The Bank of England (BoE) lifted rates to 0.5 per cent in November, but signalled they may only rise twice more before the end of 2019.

The central bank forecasts UK inflation, currently 3 per cent, will fall back towards its long-term target of 2 per cent during 2018, while the Office for Budget Responsibility (OBR) downgraded its forecasts for UK growth for the years ahead, expecting the economy to grow at 1.5 per cent in 2017, a sharp drop from its previous 2 per cent forecast.

If inflation expectations are muted, and economic growth rates declining, traditional economic theory would suggest that rates don’t need to rise quickly.

But Mr Gunn said he can see several reasons why interest rates need to go higher.

"First, with the economy set to grow at a lower overall speed limit, a mix of near-full employment but minimal productivity growth means it only takes a little bit of wage growth to create inflation.

"Unlike the one-off inflationary impact arising from the post-referendum fall in sterling, stronger wage growth is likely to have a more permanent effect that the BoE will not be able to ignore.”

Economists has been puzzled in recent years by the fact that while unemployment has fallen in the UK and US, inflation, and particularly wage inflation, has not risen at the same rate.

Traditional economic theory, known as the Phillips curve, states that higher rates of employment leads to higher inflation, and necessitates interest rate rises.

John Greenwood, chief economist at Invesco Perpetual, said the link between employment and inflation is not proven, as inflation only rises if those extra workers both spend the extra income they receive and borrow more, and this is not happening.

◆ Stored records
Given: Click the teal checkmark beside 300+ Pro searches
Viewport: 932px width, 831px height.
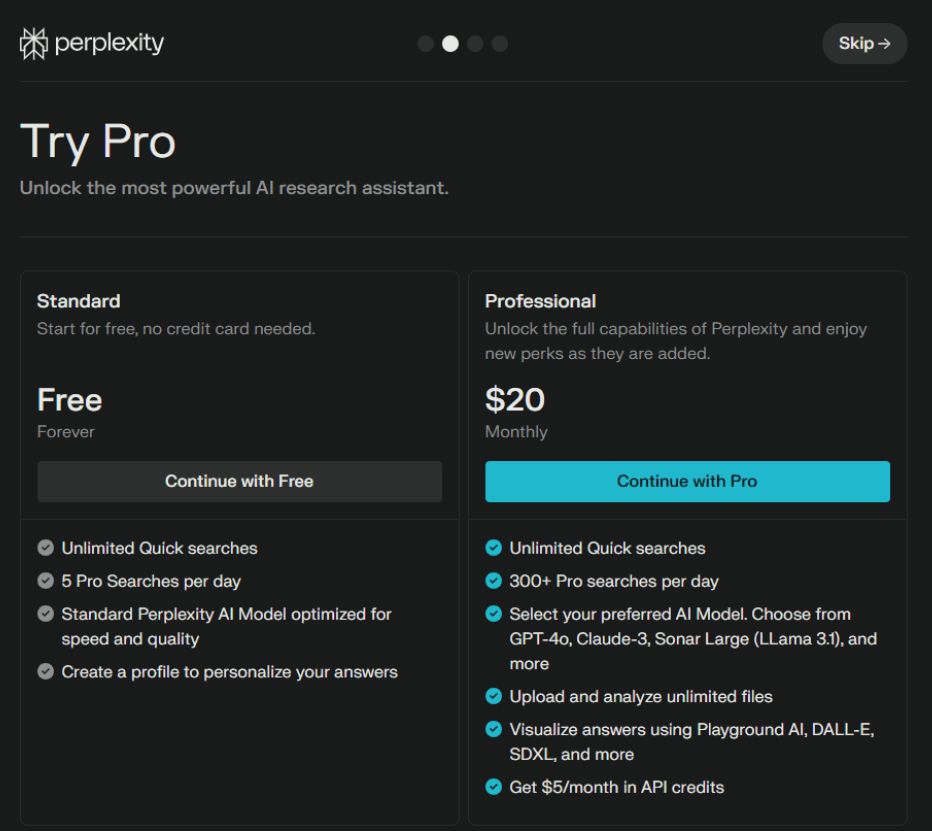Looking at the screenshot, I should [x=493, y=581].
* * *
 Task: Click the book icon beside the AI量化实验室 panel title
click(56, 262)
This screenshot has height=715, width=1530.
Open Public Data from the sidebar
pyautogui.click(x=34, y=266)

◆ Exercise task 1
Write out the stretch of the Bank of England rates passage from "If inflation expectations" through "to create inflation.".
◆ Exercise task 2
Carry the Bank of England rates passage forward past its last sentence.

◆ Written response 1
If inflation expectations are muted, and economic growth rates declining, traditional economic theory would suggest that rates don’t need to rise quickly.

But Mr Gunn said he can see several reasons why interest rates need to go higher.

"First, with the economy set to grow at a lower overall speed limit, a mix of near-full employment but minimal productivity growth means it only takes a little bit of wage growth to create inflation.

◆ Written response 2
Richard Buxton, head of UK equities at Old Mutual Global Investors, said that while factors such as technological advances, globalisation and ageing populations may have the effect of slowing down wage growth, “you can’t stop nature, and it is a law of nature that if there are fewer available workers, then wages will go up”.

He added: “It's people’s belief that there will be some agreement on Brexit ahead of the final separation which suggests the spending plans of consumers and companies, which are currently on hold, will be reactivated. That could push the BoE in the direction of higher interest rates.”

Mr Gunn said the other reason interest rates might rise is so the central bank has scope to cut them later, if the outcome of the Brexit negotiations is a “no deal”.

The fund manager then turned his thoughts to where he is investing for income in the year ahead.

He said: “For the first time in many years the global economy is outperforming most predictions and we expect this strength to continue in 2018.

"With stock market valuations high, even at a time when domestic UK companies are shunned, we favour companies which earn their profits from overseas operations (where growth prospects are better) and which are not too tied to sterling and the domestic UK economy.

"We also favour companies which ought to be able to improve their profitability by self-help measures, such as improving depressed profit margins.”